The history of psychedelic rock
By Caroline Ho, Arts Editor
Psychedelic rock is a genre that tries to imitate and enhance the feeling of being on psychedelic drugs. It was a huge part of artistic culture in the late ’60s, and even though our societal perceptions of drug use have changed a lot in 50 years, the influence of psychedelic rock and the imagery of psychedelia is still quite noticeable.
The most notable psychedelic drug is lysergic acid diethylamide, commonly known as LSD or acid. It was first synthesized by a Swedish chemist in 1938, although he didn’t realize that it caused intense hallucinations until five years later. LSD started being used as a psychiatric drug in 1947, and thanks to widespread testing, it became quite popular, especially when several notable figures like novelist Aldous Huxley and psychologist Timothy Leary started advocating for its use in the ’60s.
A huge counterculture around LSD arose, especially in the US and the UK, and in this environment psychedelic rock blossomed. Musically, a lot of artists and groups drew their inspiration from blues, jazz, and folk—all of which had their own traditions of drug use, but which coalesced into the more deliberately pro-drug style of psychedelic rock. New York-based folk group The Holy Modal Rounders are credited with being the first to use the word “psychedelic” in their music, in 1964, and the first group to describe themselves as psychedelic rock was the 13th Floor Elevators, in 1965.
However, the real heartland of LSD counterculture in the US was the San Francisco Bay area, where author Ken Kensey, beginning in 1965, held parties called “Acid Tests,” which celebrated and advocated the drug’s use. Many of the bashes featured musical performances by the Grateful Dead, and the parties, with their colourful flashing lights and crazy image projections, played a large part in shaping the imagery of the counterculture. Along with the Grateful Dead, the San Francisco area produced a lot of other notable psychedelic rock bands, including Jefferson Airplane, The Charlatans, and Country Joe and the Fish. In the rest of the US, established bands blended psychedelia into their music, like The Byrds with 1966’s “Eight Miles High.”
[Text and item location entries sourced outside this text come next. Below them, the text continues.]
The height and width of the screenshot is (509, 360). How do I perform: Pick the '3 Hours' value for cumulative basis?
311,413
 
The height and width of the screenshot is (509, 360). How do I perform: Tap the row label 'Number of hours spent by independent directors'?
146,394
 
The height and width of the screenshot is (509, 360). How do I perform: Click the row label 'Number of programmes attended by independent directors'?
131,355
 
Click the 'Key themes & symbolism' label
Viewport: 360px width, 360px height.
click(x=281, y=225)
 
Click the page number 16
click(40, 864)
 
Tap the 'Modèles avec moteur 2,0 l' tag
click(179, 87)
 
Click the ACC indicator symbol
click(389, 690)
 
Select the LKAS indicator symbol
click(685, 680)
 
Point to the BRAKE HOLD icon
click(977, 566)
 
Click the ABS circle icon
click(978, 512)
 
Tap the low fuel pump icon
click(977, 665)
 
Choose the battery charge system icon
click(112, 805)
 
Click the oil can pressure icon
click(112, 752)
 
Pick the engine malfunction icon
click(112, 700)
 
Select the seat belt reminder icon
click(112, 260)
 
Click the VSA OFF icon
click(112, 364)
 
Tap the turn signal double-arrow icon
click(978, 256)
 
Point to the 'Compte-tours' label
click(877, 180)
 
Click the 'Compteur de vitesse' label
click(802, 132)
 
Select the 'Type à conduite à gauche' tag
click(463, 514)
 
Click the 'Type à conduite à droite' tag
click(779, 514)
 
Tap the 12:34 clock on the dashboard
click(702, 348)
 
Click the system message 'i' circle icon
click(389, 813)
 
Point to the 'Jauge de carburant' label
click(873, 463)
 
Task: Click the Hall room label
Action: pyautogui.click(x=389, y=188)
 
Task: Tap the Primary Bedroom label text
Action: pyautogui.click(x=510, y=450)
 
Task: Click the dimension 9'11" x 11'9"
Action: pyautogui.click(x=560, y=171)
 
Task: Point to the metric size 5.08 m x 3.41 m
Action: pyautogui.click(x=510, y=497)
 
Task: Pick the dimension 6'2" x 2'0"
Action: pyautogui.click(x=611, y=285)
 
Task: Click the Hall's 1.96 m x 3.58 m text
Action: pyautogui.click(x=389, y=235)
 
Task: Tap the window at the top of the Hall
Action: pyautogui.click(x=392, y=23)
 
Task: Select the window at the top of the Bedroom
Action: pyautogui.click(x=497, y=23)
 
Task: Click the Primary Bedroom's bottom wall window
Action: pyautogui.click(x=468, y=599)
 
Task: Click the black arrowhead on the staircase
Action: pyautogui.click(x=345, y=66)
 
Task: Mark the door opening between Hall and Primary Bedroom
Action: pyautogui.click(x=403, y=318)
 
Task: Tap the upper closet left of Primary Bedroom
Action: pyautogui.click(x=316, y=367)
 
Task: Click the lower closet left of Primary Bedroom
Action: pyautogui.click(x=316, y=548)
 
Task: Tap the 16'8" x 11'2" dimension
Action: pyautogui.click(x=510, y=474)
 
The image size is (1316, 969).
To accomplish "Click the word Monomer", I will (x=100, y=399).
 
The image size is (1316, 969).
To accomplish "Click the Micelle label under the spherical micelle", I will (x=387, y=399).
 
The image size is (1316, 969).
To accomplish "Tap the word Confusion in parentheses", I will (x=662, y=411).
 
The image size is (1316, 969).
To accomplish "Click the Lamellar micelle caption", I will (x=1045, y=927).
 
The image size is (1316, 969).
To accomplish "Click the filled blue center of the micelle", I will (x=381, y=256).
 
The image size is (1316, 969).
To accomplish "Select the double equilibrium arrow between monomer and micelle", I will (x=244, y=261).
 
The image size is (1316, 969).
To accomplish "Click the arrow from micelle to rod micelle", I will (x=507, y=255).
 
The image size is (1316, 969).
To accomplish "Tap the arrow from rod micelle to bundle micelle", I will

Britain’s own psychedelic rock scene was flourishing at around the same time. This is probably most notable in the music of the Beatles. Already hugely popular at this point, their music took a trippier turn with albums Revolver (1966) and Sgt. Pepper’s Lonely Hearts Club Band (1967), the latter of which contained the song “Lucy in the Sky with Diamonds” (although John Lennon and Paul McCartney have both claimed the song wasn’t actually about LSD). Also in Britain were the Rolling Stones, who released the psychedelic record Their Satanic Majesties Request in 1967, Pink Floyd with The Piper at the Gates of Dawn (1967), and many other groups following suit.
From Britain and the US, the psychedelic craze soon spread to Australia and New Zealand, continental Europe, South America, and the rest of the world. Psychedelic rock was characterized by its use of distortionary sounds through electronic effects like reverb and time delays, fuzzbox effects, and complex time signatures, all meant to give the music an otherworldly quality. Combined with lyrics that often made direct or indirect reference to drug use—like Jefferson Airplane’s “White Rabbit,” which had lines like “You’ve just had some kind of mushroom, and your mind is moving low”—the music attempted to evoke the experience of being in an altered state of mind. Some music historians distinguish between the harder “acid rock” of American West Coast bands, with the softer and more whimsical style of British psychedelic rock, but others use the two terms interchangeably.
Psychedelic rock peaked from 1966 to 1969, culminating in the Woodstock Festival in August 1969, a four-day music festival that drew crowds of over 400,000 and featured huge artists like The Grateful Dead, The Who, Crosby, Stills, Nash & Young, and Jimi Hendrix. Woodstock was a pivotal moment in music history, but psychedelic rock declined soon after. LSD was made illegal in 1968, and as the stigma around drug use became increasingly negative, a lot of artists and groups shifted away from psychedelic sounds into other genres, taking the style into progressive rock and funk.
Psychedelic rock had a profound impact on basically every musical genre that proceeded it, from heavy metal to electronica. It was a relatively short-lived musical era, but in terms of musical development, it was one hell of a trip.